[Opening MATERIAL TO PROCESS section]
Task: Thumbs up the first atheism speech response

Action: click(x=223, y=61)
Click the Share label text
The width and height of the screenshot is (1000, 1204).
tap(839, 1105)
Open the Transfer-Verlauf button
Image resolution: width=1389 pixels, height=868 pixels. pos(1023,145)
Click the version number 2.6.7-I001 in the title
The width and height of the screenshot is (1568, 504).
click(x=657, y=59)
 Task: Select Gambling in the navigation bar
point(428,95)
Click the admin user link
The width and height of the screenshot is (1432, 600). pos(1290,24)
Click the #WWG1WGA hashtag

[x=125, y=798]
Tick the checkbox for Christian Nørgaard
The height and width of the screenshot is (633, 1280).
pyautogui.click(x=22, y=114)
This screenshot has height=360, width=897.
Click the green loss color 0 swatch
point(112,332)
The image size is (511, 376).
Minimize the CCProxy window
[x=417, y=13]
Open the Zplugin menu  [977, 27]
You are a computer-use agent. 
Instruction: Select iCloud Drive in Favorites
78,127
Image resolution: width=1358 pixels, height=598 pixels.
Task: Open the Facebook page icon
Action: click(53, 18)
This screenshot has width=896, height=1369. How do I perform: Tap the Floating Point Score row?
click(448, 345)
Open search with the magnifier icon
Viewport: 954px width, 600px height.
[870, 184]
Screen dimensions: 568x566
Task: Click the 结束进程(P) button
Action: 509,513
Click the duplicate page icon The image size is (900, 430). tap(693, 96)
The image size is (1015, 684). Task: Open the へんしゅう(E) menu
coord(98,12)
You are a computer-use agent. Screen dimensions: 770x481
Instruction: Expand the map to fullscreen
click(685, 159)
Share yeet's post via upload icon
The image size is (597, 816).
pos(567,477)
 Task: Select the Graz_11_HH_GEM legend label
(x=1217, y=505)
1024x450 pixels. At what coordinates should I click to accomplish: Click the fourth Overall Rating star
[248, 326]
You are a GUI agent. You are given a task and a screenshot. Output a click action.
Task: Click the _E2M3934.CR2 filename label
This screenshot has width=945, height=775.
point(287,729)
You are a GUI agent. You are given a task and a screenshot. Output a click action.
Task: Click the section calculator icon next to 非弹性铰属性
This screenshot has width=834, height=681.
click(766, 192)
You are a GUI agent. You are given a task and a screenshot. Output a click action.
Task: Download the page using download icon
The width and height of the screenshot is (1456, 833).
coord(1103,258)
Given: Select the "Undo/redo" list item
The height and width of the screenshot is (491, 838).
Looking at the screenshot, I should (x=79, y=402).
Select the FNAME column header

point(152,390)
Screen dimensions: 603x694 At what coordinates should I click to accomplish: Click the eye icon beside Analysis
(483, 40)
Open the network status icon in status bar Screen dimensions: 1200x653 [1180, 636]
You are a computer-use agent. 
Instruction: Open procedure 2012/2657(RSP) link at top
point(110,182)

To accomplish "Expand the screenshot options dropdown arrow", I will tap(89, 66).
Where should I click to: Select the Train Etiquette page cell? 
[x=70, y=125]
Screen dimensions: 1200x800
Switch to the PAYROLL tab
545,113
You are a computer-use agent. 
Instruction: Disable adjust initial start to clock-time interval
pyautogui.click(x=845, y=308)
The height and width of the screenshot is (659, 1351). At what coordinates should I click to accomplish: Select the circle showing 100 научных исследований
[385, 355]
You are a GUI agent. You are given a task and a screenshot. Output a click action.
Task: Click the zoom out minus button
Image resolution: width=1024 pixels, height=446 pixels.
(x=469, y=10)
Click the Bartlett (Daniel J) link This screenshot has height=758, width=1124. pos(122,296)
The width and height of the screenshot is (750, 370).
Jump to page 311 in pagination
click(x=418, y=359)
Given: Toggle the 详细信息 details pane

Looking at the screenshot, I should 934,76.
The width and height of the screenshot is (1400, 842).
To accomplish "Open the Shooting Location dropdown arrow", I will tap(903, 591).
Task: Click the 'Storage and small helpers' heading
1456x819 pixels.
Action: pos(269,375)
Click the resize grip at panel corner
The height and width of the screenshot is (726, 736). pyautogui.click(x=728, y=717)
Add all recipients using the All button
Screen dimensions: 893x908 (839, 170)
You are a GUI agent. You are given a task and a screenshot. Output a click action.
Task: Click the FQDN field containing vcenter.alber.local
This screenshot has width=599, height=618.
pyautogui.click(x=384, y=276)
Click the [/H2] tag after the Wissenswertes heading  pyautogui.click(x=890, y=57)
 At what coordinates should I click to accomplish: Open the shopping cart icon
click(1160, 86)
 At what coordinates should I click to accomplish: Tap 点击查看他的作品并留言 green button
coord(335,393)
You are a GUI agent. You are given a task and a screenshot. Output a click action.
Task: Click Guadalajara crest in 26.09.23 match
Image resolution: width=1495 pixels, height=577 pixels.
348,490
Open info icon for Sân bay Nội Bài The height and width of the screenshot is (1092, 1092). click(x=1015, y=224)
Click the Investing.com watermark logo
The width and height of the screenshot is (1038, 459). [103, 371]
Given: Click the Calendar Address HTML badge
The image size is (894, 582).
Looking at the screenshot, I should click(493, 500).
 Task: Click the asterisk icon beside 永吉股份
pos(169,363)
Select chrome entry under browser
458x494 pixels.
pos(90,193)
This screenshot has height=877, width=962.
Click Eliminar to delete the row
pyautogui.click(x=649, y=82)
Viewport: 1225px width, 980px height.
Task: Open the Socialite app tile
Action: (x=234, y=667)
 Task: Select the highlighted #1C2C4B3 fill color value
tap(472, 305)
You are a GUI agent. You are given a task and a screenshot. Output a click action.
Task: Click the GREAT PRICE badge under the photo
[Closing MATERIAL TO PROCESS section]
WHAT THE TASK REQUIRES —
Restate the records, all of them, precisely as written.

EXERCISE SOLUTION —
Task: Thumbs up the first atheism speech response

Action: click(x=223, y=61)
Click the Share label text
The width and height of the screenshot is (1000, 1204).
tap(839, 1105)
Open the Transfer-Verlauf button
Image resolution: width=1389 pixels, height=868 pixels. pos(1023,145)
Click the version number 2.6.7-I001 in the title
The width and height of the screenshot is (1568, 504).
click(x=657, y=59)
 Task: Select Gambling in the navigation bar
point(428,95)
Click the admin user link
The width and height of the screenshot is (1432, 600). pos(1290,24)
Click the #WWG1WGA hashtag

[x=125, y=798]
Tick the checkbox for Christian Nørgaard
The height and width of the screenshot is (633, 1280).
pyautogui.click(x=22, y=114)
This screenshot has height=360, width=897.
Click the green loss color 0 swatch
point(112,332)
The image size is (511, 376).
Minimize the CCProxy window
[x=417, y=13]
Open the Zplugin menu  [977, 27]
You are a computer-use agent. 
Instruction: Select iCloud Drive in Favorites
78,127
Image resolution: width=1358 pixels, height=598 pixels.
Task: Open the Facebook page icon
Action: click(53, 18)
This screenshot has width=896, height=1369. How do I perform: Tap the Floating Point Score row?
click(448, 345)
Open search with the magnifier icon
Viewport: 954px width, 600px height.
[870, 184]
Screen dimensions: 568x566
Task: Click the 结束进程(P) button
Action: 509,513
Click the duplicate page icon The image size is (900, 430). tap(693, 96)
The image size is (1015, 684). Task: Open the へんしゅう(E) menu
coord(98,12)
You are a computer-use agent. Screen dimensions: 770x481
Instruction: Expand the map to fullscreen
click(685, 159)
Share yeet's post via upload icon
The image size is (597, 816).
pos(567,477)
 Task: Select the Graz_11_HH_GEM legend label
(x=1217, y=505)
1024x450 pixels. At what coordinates should I click to accomplish: Click the fourth Overall Rating star
[248, 326]
You are a GUI agent. You are given a task and a screenshot. Output a click action.
Task: Click the _E2M3934.CR2 filename label
This screenshot has width=945, height=775.
point(287,729)
You are a GUI agent. You are given a task and a screenshot. Output a click action.
Task: Click the section calculator icon next to 非弹性铰属性
This screenshot has width=834, height=681.
click(766, 192)
You are a GUI agent. You are given a task and a screenshot. Output a click action.
Task: Download the page using download icon
The width and height of the screenshot is (1456, 833).
coord(1103,258)
Given: Select the "Undo/redo" list item
The height and width of the screenshot is (491, 838).
Looking at the screenshot, I should (x=79, y=402).
Select the FNAME column header

point(152,390)
Screen dimensions: 603x694 At what coordinates should I click to accomplish: Click the eye icon beside Analysis
(483, 40)
Open the network status icon in status bar Screen dimensions: 1200x653 [1180, 636]
You are a computer-use agent. 
Instruction: Open procedure 2012/2657(RSP) link at top
point(110,182)

To accomplish "Expand the screenshot options dropdown arrow", I will tap(89, 66).
Where should I click to: Select the Train Etiquette page cell? 
[x=70, y=125]
Screen dimensions: 1200x800
Switch to the PAYROLL tab
545,113
You are a computer-use agent. 
Instruction: Disable adjust initial start to clock-time interval
pyautogui.click(x=845, y=308)
The height and width of the screenshot is (659, 1351). At what coordinates should I click to accomplish: Select the circle showing 100 научных исследований
[385, 355]
You are a GUI agent. You are given a task and a screenshot. Output a click action.
Task: Click the zoom out minus button
Image resolution: width=1024 pixels, height=446 pixels.
(x=469, y=10)
Click the Bartlett (Daniel J) link This screenshot has height=758, width=1124. pos(122,296)
The width and height of the screenshot is (750, 370).
Jump to page 311 in pagination
click(x=418, y=359)
Given: Toggle the 详细信息 details pane

Looking at the screenshot, I should 934,76.
The width and height of the screenshot is (1400, 842).
To accomplish "Open the Shooting Location dropdown arrow", I will tap(903, 591).
Task: Click the 'Storage and small helpers' heading
1456x819 pixels.
Action: pos(269,375)
Click the resize grip at panel corner
The height and width of the screenshot is (726, 736). pyautogui.click(x=728, y=717)
Add all recipients using the All button
Screen dimensions: 893x908 (839, 170)
You are a GUI agent. You are given a task and a screenshot. Output a click action.
Task: Click the FQDN field containing vcenter.alber.local
This screenshot has width=599, height=618.
pyautogui.click(x=384, y=276)
Click the [/H2] tag after the Wissenswertes heading  pyautogui.click(x=890, y=57)
 At what coordinates should I click to accomplish: Open the shopping cart icon
click(1160, 86)
 At what coordinates should I click to accomplish: Tap 点击查看他的作品并留言 green button
coord(335,393)
You are a GUI agent. You are given a task and a screenshot. Output a click action.
Task: Click Guadalajara crest in 26.09.23 match
Image resolution: width=1495 pixels, height=577 pixels.
348,490
Open info icon for Sân bay Nội Bài The height and width of the screenshot is (1092, 1092). click(x=1015, y=224)
Click the Investing.com watermark logo
The width and height of the screenshot is (1038, 459). [103, 371]
Given: Click the Calendar Address HTML badge
The image size is (894, 582).
Looking at the screenshot, I should click(493, 500).
 Task: Click the asterisk icon beside 永吉股份
pos(169,363)
Select chrome entry under browser
458x494 pixels.
pos(90,193)
This screenshot has height=877, width=962.
Click Eliminar to delete the row
pyautogui.click(x=649, y=82)
Viewport: 1225px width, 980px height.
Task: Open the Socialite app tile
Action: (x=234, y=667)
 Task: Select the highlighted #1C2C4B3 fill color value
tap(472, 305)
You are a GUI agent. You are given a task and a screenshot. Output a click action.
Task: Click the GREAT PRICE badge under the photo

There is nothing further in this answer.